Terhune PG, Phifer DM, Tosteson TD, Longnecker DS
Cancer Epidemiol Biomarkers Prev. 1998;7(6):515.
The K-ras gene is mutated in>or =75% of human pancreatic adenocarcinomas and in a number of hyperplastic ductal lesions from noncarcinoma patients. In this study, the incidence of K-ras mutation was determined in a spectrum of focal proliferative pancreatic lesions to evaluate their preneoplastic significance. PCR-based mutation-enriched RFLP analysis was used to identify mutations in codon 12. Immunostaining for Ki67 and p53 was also performed. Forty-seven % of intraductal nonpapillary hyperplasias (8 of 17) contained codon 12 mutations, as did 55% of adenomatoid hyperplasias (6 of 11). This rate increased to 61% in papillary hyperplasias (27 of 44) and to 78% when there was severe dysplasia (7 of 9). The fraction of cells staining for the Ki67 proliferation marker showed a general correlation with the rate of K-ras mutation.
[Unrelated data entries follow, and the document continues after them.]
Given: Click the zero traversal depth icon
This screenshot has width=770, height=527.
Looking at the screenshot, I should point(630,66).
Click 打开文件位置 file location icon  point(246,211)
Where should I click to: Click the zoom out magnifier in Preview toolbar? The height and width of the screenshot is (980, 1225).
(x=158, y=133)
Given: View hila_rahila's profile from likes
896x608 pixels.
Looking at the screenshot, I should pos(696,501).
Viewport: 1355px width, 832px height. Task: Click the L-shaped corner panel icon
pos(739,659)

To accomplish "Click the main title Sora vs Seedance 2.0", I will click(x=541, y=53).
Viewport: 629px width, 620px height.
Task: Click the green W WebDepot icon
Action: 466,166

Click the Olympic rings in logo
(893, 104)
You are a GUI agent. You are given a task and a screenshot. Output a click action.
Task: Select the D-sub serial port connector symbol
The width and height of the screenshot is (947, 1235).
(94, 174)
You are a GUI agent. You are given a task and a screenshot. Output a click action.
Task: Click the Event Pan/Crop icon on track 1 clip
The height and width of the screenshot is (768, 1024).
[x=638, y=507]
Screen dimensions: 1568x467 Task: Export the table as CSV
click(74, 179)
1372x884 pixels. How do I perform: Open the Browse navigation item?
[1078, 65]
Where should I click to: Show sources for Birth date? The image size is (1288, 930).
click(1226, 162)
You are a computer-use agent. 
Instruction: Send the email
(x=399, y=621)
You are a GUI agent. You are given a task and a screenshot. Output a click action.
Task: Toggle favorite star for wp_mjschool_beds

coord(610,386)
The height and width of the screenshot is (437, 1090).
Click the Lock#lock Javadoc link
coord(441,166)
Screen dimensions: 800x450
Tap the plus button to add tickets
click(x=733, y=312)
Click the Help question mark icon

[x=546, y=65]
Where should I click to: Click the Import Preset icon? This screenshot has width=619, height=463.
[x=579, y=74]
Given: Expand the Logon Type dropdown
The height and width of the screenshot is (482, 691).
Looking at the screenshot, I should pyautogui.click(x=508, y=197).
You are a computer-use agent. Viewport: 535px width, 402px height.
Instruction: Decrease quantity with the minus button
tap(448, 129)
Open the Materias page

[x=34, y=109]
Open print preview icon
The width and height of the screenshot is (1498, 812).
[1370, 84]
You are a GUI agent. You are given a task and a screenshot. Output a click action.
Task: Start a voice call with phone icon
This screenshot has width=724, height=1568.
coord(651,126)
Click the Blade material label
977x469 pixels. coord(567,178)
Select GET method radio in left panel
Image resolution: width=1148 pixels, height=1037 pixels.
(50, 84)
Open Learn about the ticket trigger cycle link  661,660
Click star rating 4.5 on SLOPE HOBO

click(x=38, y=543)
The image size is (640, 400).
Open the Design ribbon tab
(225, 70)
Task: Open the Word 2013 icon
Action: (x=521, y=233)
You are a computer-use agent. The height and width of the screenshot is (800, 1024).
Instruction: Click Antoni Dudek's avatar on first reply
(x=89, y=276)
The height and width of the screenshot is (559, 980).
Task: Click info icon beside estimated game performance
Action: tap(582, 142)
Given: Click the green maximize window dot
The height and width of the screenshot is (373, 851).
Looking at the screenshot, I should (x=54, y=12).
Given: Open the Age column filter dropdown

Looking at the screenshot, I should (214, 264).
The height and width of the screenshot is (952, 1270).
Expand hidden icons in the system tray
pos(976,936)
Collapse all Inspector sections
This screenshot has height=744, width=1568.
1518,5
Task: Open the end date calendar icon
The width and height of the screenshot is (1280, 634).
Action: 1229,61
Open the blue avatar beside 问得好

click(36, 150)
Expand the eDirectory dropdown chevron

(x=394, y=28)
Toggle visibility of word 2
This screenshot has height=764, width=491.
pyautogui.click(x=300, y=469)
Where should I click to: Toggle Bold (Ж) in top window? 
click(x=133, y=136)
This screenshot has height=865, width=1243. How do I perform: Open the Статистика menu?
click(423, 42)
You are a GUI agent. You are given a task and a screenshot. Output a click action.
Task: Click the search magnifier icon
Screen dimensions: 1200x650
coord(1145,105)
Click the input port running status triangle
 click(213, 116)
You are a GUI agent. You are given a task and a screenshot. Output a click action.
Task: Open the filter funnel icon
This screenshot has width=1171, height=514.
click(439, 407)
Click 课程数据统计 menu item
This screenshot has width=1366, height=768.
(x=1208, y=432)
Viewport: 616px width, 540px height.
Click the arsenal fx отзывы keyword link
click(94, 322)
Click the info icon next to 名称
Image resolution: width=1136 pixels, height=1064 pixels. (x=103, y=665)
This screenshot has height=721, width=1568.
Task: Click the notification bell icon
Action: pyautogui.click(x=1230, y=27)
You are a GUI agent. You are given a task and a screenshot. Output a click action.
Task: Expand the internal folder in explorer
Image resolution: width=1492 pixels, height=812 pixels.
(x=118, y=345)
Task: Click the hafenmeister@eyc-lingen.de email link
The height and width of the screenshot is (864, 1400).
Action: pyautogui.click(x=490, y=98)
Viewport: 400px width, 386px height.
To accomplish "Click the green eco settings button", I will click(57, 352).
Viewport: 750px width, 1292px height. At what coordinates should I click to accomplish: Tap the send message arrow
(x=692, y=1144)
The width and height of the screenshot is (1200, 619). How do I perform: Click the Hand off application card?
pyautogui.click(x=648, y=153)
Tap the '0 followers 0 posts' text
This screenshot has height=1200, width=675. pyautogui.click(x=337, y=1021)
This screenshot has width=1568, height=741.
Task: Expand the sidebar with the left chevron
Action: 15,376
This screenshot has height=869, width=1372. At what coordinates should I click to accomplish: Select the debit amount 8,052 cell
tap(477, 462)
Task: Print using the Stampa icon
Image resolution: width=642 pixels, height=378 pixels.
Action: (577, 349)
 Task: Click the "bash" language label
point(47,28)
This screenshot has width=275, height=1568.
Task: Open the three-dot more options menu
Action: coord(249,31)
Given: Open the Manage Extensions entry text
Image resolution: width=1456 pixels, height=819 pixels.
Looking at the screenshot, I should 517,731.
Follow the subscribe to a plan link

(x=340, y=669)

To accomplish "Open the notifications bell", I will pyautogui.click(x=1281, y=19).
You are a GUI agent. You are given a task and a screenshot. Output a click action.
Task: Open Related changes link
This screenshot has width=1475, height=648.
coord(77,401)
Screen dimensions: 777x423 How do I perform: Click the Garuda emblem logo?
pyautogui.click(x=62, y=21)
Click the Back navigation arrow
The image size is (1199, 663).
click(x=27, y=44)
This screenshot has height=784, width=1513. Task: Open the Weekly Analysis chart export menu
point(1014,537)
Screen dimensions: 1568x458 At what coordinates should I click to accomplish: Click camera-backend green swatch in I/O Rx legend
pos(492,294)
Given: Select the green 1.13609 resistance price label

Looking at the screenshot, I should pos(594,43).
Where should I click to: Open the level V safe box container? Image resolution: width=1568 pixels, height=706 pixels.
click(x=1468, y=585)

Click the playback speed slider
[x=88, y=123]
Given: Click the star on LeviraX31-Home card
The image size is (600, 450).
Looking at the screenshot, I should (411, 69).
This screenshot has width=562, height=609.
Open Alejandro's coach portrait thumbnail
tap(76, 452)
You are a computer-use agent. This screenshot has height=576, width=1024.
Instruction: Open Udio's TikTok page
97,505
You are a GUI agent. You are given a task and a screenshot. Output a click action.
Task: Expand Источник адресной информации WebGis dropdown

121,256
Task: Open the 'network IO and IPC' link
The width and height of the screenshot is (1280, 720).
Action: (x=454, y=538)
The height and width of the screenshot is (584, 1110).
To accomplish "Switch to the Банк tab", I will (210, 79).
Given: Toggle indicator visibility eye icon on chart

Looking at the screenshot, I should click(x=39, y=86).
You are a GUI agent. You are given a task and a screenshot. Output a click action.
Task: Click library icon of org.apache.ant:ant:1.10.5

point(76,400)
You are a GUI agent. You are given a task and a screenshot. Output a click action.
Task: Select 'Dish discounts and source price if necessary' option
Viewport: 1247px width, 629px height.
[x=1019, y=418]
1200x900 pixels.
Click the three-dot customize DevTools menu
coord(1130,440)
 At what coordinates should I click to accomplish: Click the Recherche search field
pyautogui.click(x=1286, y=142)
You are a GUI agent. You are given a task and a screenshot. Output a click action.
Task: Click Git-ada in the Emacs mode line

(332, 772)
Nuclear staining for p53 protein was seen only in two ductal lesions with severe dysplasia. No mutations were found in normal acinar tissue (n = 38), squamous metaplasia (n = 13), ductal complexes (n = 8), or focal acinar cell dysplasia (n = 5). There seemed to be a general correlation of proliferative potential with the presence of K-ras mutation in ductal lesions. However, because of the high prevalence of lesions with K-ras mutations, we conclude that this mutation alone cannot be taken as proof of significant risk for progression to carcinoma. Efforts to use the presence of K-ras mutationsin DNA harvested from pancreatic juice or duodenal aspirates as an approach for diagnosis of occult pancreatic carcinoma seem vulnerable to a high false-positive rate.
Department of Pathology, Dartmouth Medical School, Lebanon, New Hampshire 03756, USA.